Supreme Court of New York, Fourth Department

September 27, 2013

THE PEOPLE OF THE STATE OF NEW YORK, RESPONDENT,
v.
DONOVAN HUMPHREY, DEFENDANT-APPELLANT.

Appeal from a judgment of the Supreme Court, Monroe County (Francis A. Affronti, J.), rendered August 27, 2008. The judgment convicted defendant, upon a jury verdict, of manslaughter in the second degree and assault in the second degree.

TIMOTHY P. DONAHER, PUBLIC DEFENDER, ROCHESTER (JAMES ECKERT OF COUNSEL), FOR DEFENDANT-APPELLANT.

SANDRA DOORLEY, DISTRICT ATTORNEY, ROCHESTER (MATTHEW DUNHAM OF COUNSEL), FOR RESPONDENT.

PRESENT: SMITH, J.P., PERADOTTO, CARNI, AND LINDLEY, JJ.

It is hereby ORDERED that the judgment so appealed from is unanimously affirmed.

Memorandum: Defendant appeals from a judgment convicting him upon a jury verdict of manslaughter in the second degree (Penal Law § 125.15 [1]) and assault in the second degree (§ 120.05 [2]). Defendant failed to preserve for our review his contention that Supreme Court erred in permitting the People to introduce evidence of a prior uncharged crime inasmuch as he never objected to the evidence on that ground (see People v Nappi, 83 A.D.3d 1592, 1594, lv denied 17 N.Y.3d 820). In any event, that contention is without merit.

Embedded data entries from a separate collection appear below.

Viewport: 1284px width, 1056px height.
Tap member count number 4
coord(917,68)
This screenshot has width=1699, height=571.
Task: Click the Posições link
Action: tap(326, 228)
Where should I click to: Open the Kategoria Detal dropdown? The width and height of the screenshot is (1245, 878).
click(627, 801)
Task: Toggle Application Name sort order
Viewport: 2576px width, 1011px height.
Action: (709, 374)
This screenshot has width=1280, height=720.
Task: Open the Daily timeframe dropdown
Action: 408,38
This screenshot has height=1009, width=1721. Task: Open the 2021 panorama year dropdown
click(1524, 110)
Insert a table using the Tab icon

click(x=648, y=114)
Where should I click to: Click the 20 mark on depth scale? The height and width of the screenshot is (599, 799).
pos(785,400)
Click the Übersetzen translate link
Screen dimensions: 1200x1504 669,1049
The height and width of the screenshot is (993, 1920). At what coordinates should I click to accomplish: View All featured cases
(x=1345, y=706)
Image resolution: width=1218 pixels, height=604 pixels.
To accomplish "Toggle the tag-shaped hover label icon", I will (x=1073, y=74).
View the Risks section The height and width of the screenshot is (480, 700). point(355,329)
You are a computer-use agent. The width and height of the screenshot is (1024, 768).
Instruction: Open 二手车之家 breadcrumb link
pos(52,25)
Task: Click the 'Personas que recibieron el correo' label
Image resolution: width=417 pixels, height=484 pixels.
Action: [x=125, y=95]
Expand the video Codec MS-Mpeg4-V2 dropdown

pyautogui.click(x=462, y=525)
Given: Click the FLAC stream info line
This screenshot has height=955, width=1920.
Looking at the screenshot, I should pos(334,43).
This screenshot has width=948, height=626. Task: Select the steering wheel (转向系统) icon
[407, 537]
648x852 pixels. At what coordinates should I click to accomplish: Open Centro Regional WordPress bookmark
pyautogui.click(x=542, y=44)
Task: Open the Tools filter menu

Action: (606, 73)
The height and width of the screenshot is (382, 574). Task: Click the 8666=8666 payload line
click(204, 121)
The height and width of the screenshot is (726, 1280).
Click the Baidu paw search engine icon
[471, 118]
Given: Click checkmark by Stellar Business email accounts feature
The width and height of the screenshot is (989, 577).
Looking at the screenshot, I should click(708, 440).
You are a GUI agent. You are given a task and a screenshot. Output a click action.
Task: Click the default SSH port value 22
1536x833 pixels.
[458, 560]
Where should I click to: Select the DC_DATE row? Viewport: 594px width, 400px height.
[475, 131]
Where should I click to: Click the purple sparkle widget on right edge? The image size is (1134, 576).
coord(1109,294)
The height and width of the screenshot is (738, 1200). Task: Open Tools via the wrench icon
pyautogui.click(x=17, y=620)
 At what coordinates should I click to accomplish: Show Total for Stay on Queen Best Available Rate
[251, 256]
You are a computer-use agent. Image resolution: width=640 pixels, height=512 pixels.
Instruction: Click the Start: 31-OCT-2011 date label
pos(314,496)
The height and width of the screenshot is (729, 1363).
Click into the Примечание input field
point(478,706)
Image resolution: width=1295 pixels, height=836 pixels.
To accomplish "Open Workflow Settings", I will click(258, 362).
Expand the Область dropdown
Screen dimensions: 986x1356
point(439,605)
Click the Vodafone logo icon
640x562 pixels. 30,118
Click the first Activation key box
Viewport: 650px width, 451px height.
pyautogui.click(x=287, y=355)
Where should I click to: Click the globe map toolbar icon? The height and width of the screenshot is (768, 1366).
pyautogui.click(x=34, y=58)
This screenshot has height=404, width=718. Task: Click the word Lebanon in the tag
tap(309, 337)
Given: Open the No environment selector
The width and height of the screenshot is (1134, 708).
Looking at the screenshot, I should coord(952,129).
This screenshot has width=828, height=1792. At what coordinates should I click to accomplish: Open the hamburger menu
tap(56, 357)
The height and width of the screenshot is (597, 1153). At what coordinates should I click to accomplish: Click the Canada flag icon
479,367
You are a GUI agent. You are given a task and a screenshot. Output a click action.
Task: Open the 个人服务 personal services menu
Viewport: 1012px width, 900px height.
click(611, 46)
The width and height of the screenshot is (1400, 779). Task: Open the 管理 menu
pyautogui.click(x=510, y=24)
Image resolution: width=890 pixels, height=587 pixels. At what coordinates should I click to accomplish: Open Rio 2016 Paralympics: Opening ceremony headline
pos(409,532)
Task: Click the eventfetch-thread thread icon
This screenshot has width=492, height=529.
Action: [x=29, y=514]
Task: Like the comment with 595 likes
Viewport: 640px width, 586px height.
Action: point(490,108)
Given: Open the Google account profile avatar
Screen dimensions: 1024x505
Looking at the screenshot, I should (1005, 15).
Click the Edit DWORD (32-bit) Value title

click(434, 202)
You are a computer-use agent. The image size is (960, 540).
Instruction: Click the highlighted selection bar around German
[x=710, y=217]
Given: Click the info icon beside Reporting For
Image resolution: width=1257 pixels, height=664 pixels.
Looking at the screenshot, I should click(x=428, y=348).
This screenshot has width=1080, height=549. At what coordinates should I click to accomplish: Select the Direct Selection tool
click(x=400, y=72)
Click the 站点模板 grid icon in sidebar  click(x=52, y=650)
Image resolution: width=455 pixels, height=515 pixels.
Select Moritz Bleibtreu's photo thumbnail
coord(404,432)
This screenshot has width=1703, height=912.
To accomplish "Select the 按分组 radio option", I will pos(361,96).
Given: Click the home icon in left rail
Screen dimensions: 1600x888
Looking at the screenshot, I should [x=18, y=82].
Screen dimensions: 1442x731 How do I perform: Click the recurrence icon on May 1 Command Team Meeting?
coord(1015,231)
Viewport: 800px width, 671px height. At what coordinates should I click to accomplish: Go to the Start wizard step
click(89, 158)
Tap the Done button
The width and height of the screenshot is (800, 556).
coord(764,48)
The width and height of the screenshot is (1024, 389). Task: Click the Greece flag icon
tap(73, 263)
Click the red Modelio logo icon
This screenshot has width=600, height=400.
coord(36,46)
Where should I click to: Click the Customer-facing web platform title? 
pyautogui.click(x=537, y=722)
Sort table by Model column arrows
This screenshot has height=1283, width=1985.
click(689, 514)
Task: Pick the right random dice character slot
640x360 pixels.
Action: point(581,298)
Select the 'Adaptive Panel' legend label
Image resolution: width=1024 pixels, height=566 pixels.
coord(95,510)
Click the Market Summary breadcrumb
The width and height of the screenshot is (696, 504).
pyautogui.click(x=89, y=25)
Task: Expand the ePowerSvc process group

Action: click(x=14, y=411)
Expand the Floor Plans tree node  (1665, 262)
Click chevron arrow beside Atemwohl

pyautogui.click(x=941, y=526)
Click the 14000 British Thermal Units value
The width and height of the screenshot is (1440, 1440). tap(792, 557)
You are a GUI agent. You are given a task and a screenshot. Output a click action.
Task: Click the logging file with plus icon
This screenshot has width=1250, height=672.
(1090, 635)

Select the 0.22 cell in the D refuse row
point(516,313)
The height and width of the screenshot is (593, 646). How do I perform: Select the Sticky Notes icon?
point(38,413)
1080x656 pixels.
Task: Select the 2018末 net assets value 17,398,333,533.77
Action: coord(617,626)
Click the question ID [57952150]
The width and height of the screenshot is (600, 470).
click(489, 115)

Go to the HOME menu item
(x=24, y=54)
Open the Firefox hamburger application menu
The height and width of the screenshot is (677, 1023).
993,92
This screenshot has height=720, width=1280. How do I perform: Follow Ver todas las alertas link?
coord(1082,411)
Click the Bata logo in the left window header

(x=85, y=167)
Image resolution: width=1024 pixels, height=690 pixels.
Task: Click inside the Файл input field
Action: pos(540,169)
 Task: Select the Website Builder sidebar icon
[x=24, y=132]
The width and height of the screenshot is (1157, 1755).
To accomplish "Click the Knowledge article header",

Photographs of defendant holding what appeared to be a rifle "[are] not evidence of an uncharged crime absent further proof that his possession of th[at] item[] was illegal" (People v Hucks, 292 A.D.2d 833, 833, lv denied 98 N.Y.2d 697; see generally People v Hillard, 79 A.D.3d 1757, 1758, lv denied 17 N.Y.3d 796). "[M]ere speculation that a jury may discern something sinister about a defendant's behavior does not render such behavior an uncharged crime" (Hucks, 292 A.D.2d at 833).

Defendant failed to preserve for our review his contention that the court erred in allowing the People to present rebuttal testimony on an allegedly collateral matter inasmuch as he failed to object to such testimony at trial (see People v Comerford, 70 A.D.3d 1305, 1305-1306; People v Clabeaux, 277 A.D.2d 988, 988, lv denied 96 N.Y.2d 781), and we decline to exercise our power to review it as a matter of discretion in the interest of justice (see CPL 470.15 [6] [a]). Defendant likewise failed to preserve for our review his challenge to the jury charge with respect to his justification defense (see People v Johnson, 103 A.D.3d 1226, 1226, lv denied 21 N.Y.3d 944; People v Poles, 70 A.D.3d 1402, 1403, lv denied 15 N.Y.3d 808; People v McWilliams, 48 A.D.3d 1266, 1267, lv denied 10 N.Y.3d 961). In any event, we conclude that the court's justification charge does not require reversal. "[D]espite the absence of the word deadly' from that part of the court's charge defining the term initial aggressor, the court's justification charge adequately conveyed to the jury that defendant could be justified in the use of deadly physical force to defend himself against deadly physical force initiated by [others]. Thus, the justification charge, viewed in its entirety, was a correct statement of the law' " (McWilliams, 48 A.D.3d at 1267, quoting People v Coleman, 70 N.Y.2d 817, 819). Finally, "[b]ecause the court did not erroneously instruct the jury regarding justification, defense counsel was not ineffective for failing to object to that charge" (Johnson, 103 A.D.3d at 1226).